Is Europe Getting Ahead Of Itself As Excess Cash In Euro Banking System Drops To Post-Lehman Low

Tyler Durden's picture

One of the more important stories this week, in addition to the largely underreported collapse in the US foreclosures market courtesy of the Mortgage Mess, was the drop in Eurozone "excess liquidity" when roughly €225 billion in 3,6 and 12 month liquidity providing ECB credit facilities to Eurozone banks expired and were rolled into a far lower amount of replacement maturities: only 64% of the full amount was retendered, meaning about €80 billion in system liquidity was drained. What this means is that the excess liquidity in the eurozone dropped from an already low €100 billion to a paltry €20 billion. Could this be an indication that European banks have bought their own Kool aid as to their stability? If there is another systemic risk flaring episode, and Ireland is most certainly shaping up to be the next Greece and Portugal, just how will banks proceed to raise much needed liquidity, which has dropped from nearly €400 billion in late Q2 2010 to just above zero, and the lowest since the Lehman bankruptcy.
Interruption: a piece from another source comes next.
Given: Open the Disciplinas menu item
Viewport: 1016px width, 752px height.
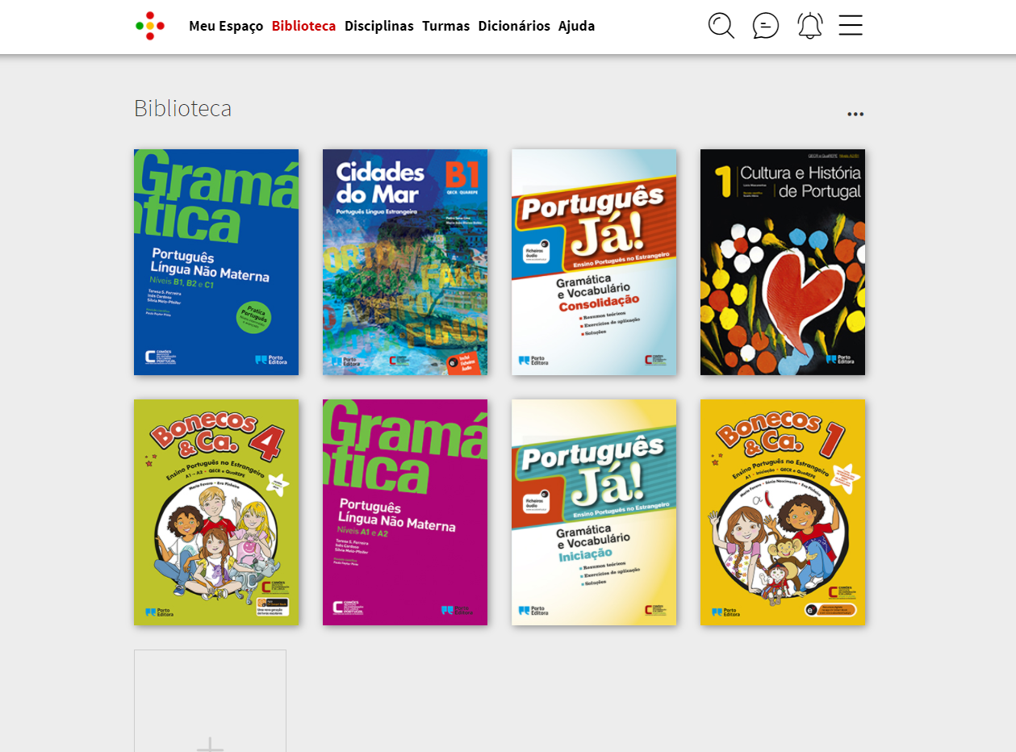Looking at the screenshot, I should click(x=378, y=26).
The following charts from JPM shows the dramatic plunge in European banking excess cash:

JPM's observations on this drop in excess liquidity are as follows:

What was the driver of this drain? We believe it was mostly core banks behind this drain, as they decided to simultaneously reduce their borrowing and their deposits with the ECB. As the chart at the top shows, the excess cash of core Euro area banks, has been the driver of the excess cash in the Euro area banking system over the past two years and this core excess cash has likely declined in September to its lowest level since the Lehman bankruptcy. Instead, we expect the borrowing of peripheral banks from the ECB to be flat in September with a potential increase in Irish bank borrowing from the ECB of around €20bn to be offset by a similar decrease in the ECB borrowing by Spanish banks. Spanish banks decreased their reliance on the ECB by €16bn in August, as net bond issuance turned positive and deposits increased. With bond net issuance staying positive in September and Spanish banks continuing to be aggressive in attracting deposits, we expect a similar decline in the Spanish bank borrowing from the ECB in September.

In other words, the weak banks continue to be weak, and have borrowed around €400 billion from the ECB, even as the core healthy banks have either decided they are not concerned by any of the peripheral issues in Europe, or have found another, faster and heretofore unknown direct liquidity providing mechanism from Jean-Claude. We would be very curious to uncover just what it is that has given core European banks so much comfort and confidence that they do not need the excess capital... Unless that excess capital was never needed for backstop purposes but merely for speculation on the outcome of the crisis for the periphery. Which begs the question: was the much maligned "wolfpack" in Europe merely the healthy European banks? JPM sure seems to think so:

Why have core banks chosen to reduce their borrowing from the ECB so sharply this week? The most likely interpretation is that core banks have been borrowing more than they needed from the ECB for speculative purposes, i.e. to invest in bond or interbank markets, and this activity is now less attractive given that long-term funding is no longer available from the ECB. In a way, what happened this week is a repeat of last July when core banks decided to return to the ECB more than €200bn. It is also possible that greater access to interbank and debt capital markets by small core banks might have contributed to the decline in the excess cash.

Well, unfortuantely judging by Euribor, EONIA and EUR Libor, the interbank markets are still as snarled as ever. We only need to remind readers that there is a bank in Europe which for 4 weeks running now has had to renew it weekly $60 million line of credit not from the ECB, but from the FED itself, to replenish its dollar deficiency.

Of course, there is a far more innocuous explanation: merely that core banks have once again started seeing the traditional deposit funding mechanism unlocked.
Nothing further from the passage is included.